'''

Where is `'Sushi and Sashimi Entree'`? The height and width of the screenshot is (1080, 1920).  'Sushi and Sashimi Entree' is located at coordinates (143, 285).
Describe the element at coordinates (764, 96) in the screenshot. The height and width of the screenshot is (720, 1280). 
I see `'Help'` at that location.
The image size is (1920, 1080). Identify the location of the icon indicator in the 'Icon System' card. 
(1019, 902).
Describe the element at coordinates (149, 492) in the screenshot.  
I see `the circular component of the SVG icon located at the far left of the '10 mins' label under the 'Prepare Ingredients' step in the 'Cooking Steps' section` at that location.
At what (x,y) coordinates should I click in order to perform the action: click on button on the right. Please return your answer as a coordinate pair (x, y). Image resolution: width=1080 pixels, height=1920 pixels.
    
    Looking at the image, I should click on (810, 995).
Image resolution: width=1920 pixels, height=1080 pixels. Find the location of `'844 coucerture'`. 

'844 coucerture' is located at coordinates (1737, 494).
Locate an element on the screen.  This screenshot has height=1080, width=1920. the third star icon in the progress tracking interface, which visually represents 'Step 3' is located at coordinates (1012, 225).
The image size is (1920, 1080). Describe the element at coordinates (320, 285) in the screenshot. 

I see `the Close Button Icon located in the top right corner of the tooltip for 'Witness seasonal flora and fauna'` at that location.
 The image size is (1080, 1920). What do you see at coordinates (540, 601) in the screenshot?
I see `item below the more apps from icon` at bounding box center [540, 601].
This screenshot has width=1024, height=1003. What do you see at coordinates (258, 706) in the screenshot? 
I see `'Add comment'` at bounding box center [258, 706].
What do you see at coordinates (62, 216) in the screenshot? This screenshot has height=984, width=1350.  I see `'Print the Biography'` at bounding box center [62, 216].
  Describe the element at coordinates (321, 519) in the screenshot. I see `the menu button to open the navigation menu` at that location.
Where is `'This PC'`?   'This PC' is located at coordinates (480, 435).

'''

> _Task goal_:
Copy out every entry above, switching each "Image resolution" to "Image dimensions" and leaving everything else unchanged.

> _Output below_:
Where is `'Sushi and Sashimi Entree'`? The height and width of the screenshot is (1080, 1920).  'Sushi and Sashimi Entree' is located at coordinates (143, 285).
Describe the element at coordinates (764, 96) in the screenshot. The height and width of the screenshot is (720, 1280). 
I see `'Help'` at that location.
The image size is (1920, 1080). Identify the location of the icon indicator in the 'Icon System' card. 
(1019, 902).
Describe the element at coordinates (149, 492) in the screenshot.  
I see `the circular component of the SVG icon located at the far left of the '10 mins' label under the 'Prepare Ingredients' step in the 'Cooking Steps' section` at that location.
At what (x,y) coordinates should I click in order to perform the action: click on button on the right. Please return your answer as a coordinate pair (x, y). Image dimensions: width=1080 pixels, height=1920 pixels.
    
    Looking at the image, I should click on (810, 995).
Image dimensions: width=1920 pixels, height=1080 pixels. Find the location of `'844 coucerture'`. 

'844 coucerture' is located at coordinates (1737, 494).
Locate an element on the screen.  This screenshot has height=1080, width=1920. the third star icon in the progress tracking interface, which visually represents 'Step 3' is located at coordinates (1012, 225).
The image size is (1920, 1080). Describe the element at coordinates (320, 285) in the screenshot. 

I see `the Close Button Icon located in the top right corner of the tooltip for 'Witness seasonal flora and fauna'` at that location.
 The image size is (1080, 1920). What do you see at coordinates (540, 601) in the screenshot?
I see `item below the more apps from icon` at bounding box center [540, 601].
This screenshot has width=1024, height=1003. What do you see at coordinates (258, 706) in the screenshot? 
I see `'Add comment'` at bounding box center [258, 706].
What do you see at coordinates (62, 216) in the screenshot? This screenshot has height=984, width=1350.  I see `'Print the Biography'` at bounding box center [62, 216].
  Describe the element at coordinates (321, 519) in the screenshot. I see `the menu button to open the navigation menu` at that location.
Where is `'This PC'`?   'This PC' is located at coordinates (480, 435).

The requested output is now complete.